8. Choose dark choc instead of milk
Chocolate is usually a staple come Christmas time, but if you want to make your cocoa binge a little healthier, opt for dark chocolate instead. Whilst milk chocolate contains some cocoa solids, the nutritional quality is minimal in comparison with dark chocolate — the cocoa in dark chocolate contains less calories and is higher in antioxidants and flavonoids, which can help prevent excess weight gain. Dark chocolate is also one of the best anti-inflammatory foods around.
The general rule is the more cocoa, the more flavonoids, and the better for you the chocolate becomes.

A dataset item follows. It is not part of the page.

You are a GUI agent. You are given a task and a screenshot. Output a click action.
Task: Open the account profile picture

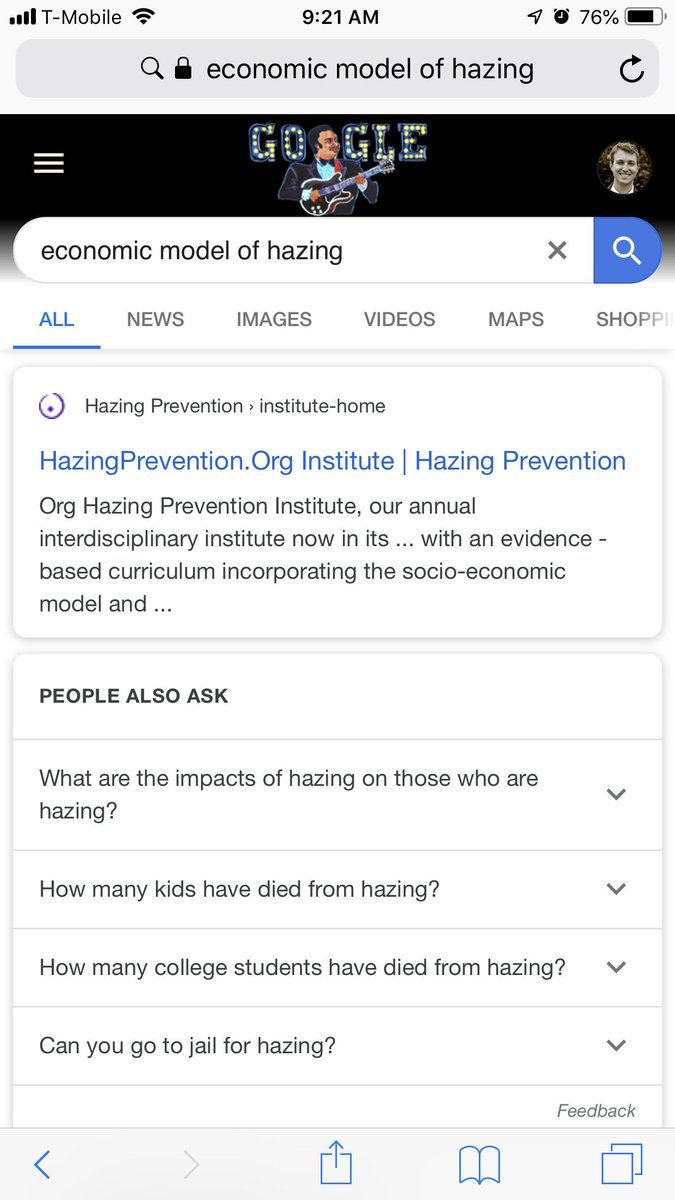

Plus, dark chocolate varieties often have less added sugar and fat which makes it a much healthier treat.
9. Pile up the prawns
Prawns are a fab low-fat, low-calorie choice when it comes to Christmas canapés, so load them up in a fresh marinade or with a garlic and yoghurt dip. Try to avoid any deep-fried or breadcrumb/batter coated prawns, as these will cause your calories to soar.

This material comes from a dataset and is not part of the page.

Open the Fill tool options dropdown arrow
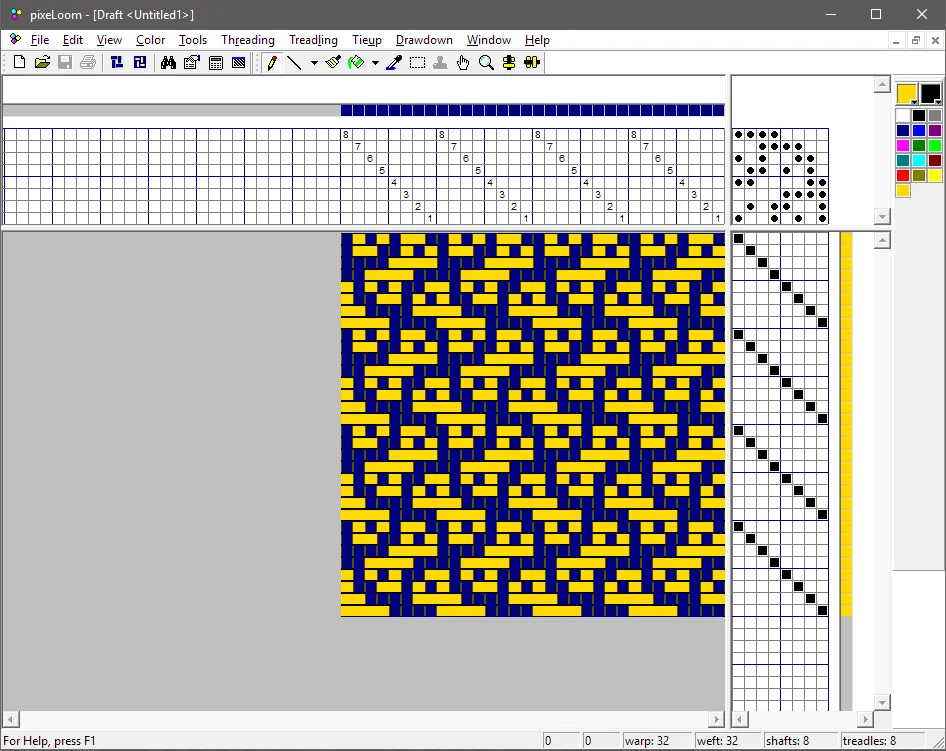[x=376, y=62]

10. Crack open the chickpeas
Crispy croutons may taste delicious scattered on top of a summer salad, but you can get the same flavour and crunch kick from crispy chickpeas instead. They’re much healthier, less calorific and a great source of plant-based protein and fibre. Just roast them in a little olive oil until crisp.
11. Go light on the dressing
Potato salads and coleslaw are the classic Aussie accompaniment to a festive BBQ spread, but with most versions drenched in mayo, you might want to switch to a lighter version instead. Move the mayo aside for a yoghurt and olive oil dressing. Just squeeze a little lemon and add a spoonful of Dijon mustard for an extra flavour kick.
12. Swap ice cream for frozen yoghurt
For a low-fat alternative ice cream fix, simply whizz up some frozen fruit, then mix with Greek yoghurt and pop back into the freezer. Frozen yoghurt contains less fat and sugar than normal ice cream and we promise you, it tastes just as good!
13. Switch up sweets for frozen grapes
This genius frozen treat is oh-so-easy to make, and will help satisfy a sweet tooth without any added sugar. Literally pop them in the freezer for a few hours and they’re done.